▶ **Provided data**
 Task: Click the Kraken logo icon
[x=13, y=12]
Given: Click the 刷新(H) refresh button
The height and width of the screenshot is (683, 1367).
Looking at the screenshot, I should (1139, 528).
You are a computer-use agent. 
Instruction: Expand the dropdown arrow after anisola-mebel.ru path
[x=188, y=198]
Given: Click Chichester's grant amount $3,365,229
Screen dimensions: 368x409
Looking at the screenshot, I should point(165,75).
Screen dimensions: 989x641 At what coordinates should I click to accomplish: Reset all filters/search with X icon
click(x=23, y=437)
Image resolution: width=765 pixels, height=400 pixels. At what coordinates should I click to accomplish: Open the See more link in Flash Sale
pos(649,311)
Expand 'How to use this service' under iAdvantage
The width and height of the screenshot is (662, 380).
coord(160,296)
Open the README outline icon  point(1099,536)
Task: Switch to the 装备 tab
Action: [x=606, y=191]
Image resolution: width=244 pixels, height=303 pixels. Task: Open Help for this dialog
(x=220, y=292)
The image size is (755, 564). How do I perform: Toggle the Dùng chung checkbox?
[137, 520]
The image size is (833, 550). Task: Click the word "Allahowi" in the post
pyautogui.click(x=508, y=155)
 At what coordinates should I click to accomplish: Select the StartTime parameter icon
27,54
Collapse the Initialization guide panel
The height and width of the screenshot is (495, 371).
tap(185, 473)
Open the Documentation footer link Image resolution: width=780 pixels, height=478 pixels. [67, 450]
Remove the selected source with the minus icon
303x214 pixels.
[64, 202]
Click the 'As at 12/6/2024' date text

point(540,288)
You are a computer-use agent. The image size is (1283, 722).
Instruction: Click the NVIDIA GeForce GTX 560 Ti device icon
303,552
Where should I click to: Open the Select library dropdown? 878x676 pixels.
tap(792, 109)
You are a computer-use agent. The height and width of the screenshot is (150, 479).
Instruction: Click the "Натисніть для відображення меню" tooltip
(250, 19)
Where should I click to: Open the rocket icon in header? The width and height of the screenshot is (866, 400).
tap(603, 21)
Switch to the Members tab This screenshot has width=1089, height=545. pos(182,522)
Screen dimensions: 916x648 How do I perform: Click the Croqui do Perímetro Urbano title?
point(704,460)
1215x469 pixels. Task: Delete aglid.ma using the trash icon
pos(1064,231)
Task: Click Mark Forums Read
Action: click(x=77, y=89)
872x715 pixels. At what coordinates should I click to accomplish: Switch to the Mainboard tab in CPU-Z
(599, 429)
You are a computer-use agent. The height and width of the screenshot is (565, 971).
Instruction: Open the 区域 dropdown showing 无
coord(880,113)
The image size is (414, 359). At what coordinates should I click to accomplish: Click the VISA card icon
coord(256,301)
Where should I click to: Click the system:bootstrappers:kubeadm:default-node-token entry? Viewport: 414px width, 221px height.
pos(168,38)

▶ **Exercise prompt**
Please report, copied in full, each line of the listing above that contains the string "width".

▶ **Finished exercise**
The height and width of the screenshot is (683, 1367).
Image resolution: width=765 pixels, height=400 pixels. At what coordinates should I click to accomplish: Open the See more link in Flash Sale
The width and height of the screenshot is (662, 380).
Image resolution: width=244 pixels, height=303 pixels. Task: Open Help for this dialog
The height and width of the screenshot is (495, 371).
Open the Documentation footer link Image resolution: width=780 pixels, height=478 pixels. [67, 450]
You are a computer-use agent. The height and width of the screenshot is (150, 479).
Where should I click to: Open the rocket icon in header? The width and height of the screenshot is (866, 400).
Switch to the Members tab This screenshot has width=1089, height=545. pos(182,522)
You are a computer-use agent. The height and width of the screenshot is (565, 971).
Where should I click to: Click the system:bootstrappers:kubeadm:default-node-token entry? Viewport: 414px width, 221px height.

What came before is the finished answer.